> [Tarefas propostas]
**1.** Responda, por favor, com base no texto sobre energia elétrica:
(a) Até que ano 80% da comercialização continuaria a ser feita pelos contratos iniciais?
(b) A quanto chegou o preço de mercado na Califórnia em janeiro?
(c) Em que valor o governo congelou o preço do MAE nas áreas sob racionamento?
**2.** Reescreva tudo do texto sobre energia elétrica que vai de "Ao adaptar o" até "através do MAE.", trocando "contratos iniciais" por "contratos originais" onde aparecer.

> [Trecho selecionado]
════════════════════
Uma queda de braço de R$ 4 bilhões entre geradoras e distribuidoras está tirando o sono dos acionistas e planejadores financeiros das empresas de energia, enquanto não se decide quem paga pelas consequências do erro de planejamento cometido pelo governo federal. A conta pode acabar sendo paga pelo Tesouro, leia-se cidadãos.

Ao adaptar o modelo concorrencial britânico, o governo brasileiro estabeleceu um período de transição até a plena implantação do Mercado Atacadista de Energia (MAE). Até 2002, 80% da comercialização de energia elétrica – um porcentual arbitrado sem maior fundamentação técnica – continuaria a ser fornecida através dos contratos iniciais já existentes e a preços em princípio constantes, salvo indexação e variações horárias e sazonais. Os negócios pontuais através do MAE, a preços livremente determinados pela oferta e procura, cobririam, por enquanto, só a parte da demanda que excedesse esses contratos. A partir de 2003, esses contratos iniciais seriam reduzidos em 25% ao ano até que em 2006 toda a energia passaria a ser negociada através do MAE.

Se esta crise ocorresse em 2006, nosso mercado de energia estaria numa situação muito semelhante à da Califórnia, onde o preço de mercado chegou em janeiro ao equivalente a R$ 1.066 por mWh. Repassado ao consumidor, isso significaria uma conta entre R$ 200 e R$ 300 (nove vezes a atual tarifa da Eletropaulo) para um consumo de 200 kWh. Como isso não era permitido às distribuidoras, seus prejuízos as levaram à beira da falência (foi acumulada uma defasagem de R$ 1,9 bilhão até abril, segundo a organização de consumidores Ucan). O governo da Califórnia precisou intervir no mercado e na prática o suspendeu, passando a comprar energia de geradoras através de contratos de longo prazo e a revendê-la às distribuidoras a preços mais razoáveis.

No Brasil, porém, as geradoras ainda estão obrigadas a fornecer energia sob contratos de longo prazo, cujo Anexo 5 dispõe que, se uma “situação hidrológica crítica” como a atual reduzir os volumes contratados, o gerador deve pagar para a distribuidora, ao preço do MAE, uma parte da energia não entregue.

Para um racionamento de 20%, uma fórmula complicada estabelece essa parcela em cerca de 5% do fornecimento contratado. E, nas áreas sob racionamento, o governo congelou o preço do MAE em R$ 684 por mWh, mais de 13 vezes a tarifa média dos contratos de longo prazo (cerca de R$ 50, informam analistas do setor). Segundo estimativas publicadas no jornal Valor, isso obriga as geradoras – que já perdem R$ 1,5 bilhão com a redução de 20% no consumo – a repassar até R$ 4 bilhões para as distribuidoras, mais de 60% do que restaria de suas receitas. No caso da Chesf (geradora estatal do Nordeste), com tarifa média da ordem de R$ 30, o porcentual seria de 90% a 100%.
════════════════════
> [Material de apoio]
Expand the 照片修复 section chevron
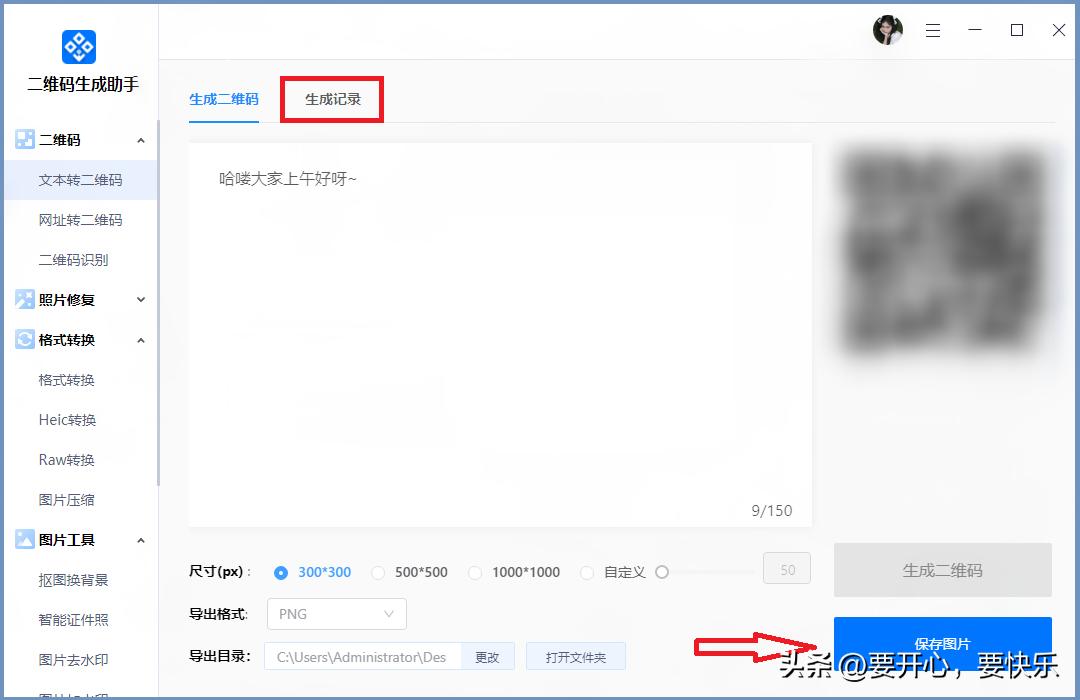[140, 299]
════════════════════
> [Respostas escritas]
**1.**
(a) Até 2002.
(b) Ao equivalente a R$ 1.066 por mWh.
(c) Em R$ 684 por mWh.

**2.**
Ao adaptar o modelo concorrencial britânico, o governo brasileiro estabeleceu um período de transição até a plena implantação do Mercado Atacadista de Energia (MAE). Até 2002, 80% da comercialização de energia elétrica – um porcentual arbitrado sem maior fundamentação técnica – continuaria a ser fornecida através dos contratos originais já existentes e a preços em princípio constantes, salvo indexação e variações horárias e sazonais. Os negócios pontuais através do MAE, a preços livremente determinados pela oferta e procura, cobririam, por enquanto, só a parte da demanda que excedesse esses contratos. A partir de 2003, esses contratos originais seriam reduzidos em 25% ao ano até que em 2006 toda a energia passaria a ser negociada através do MAE.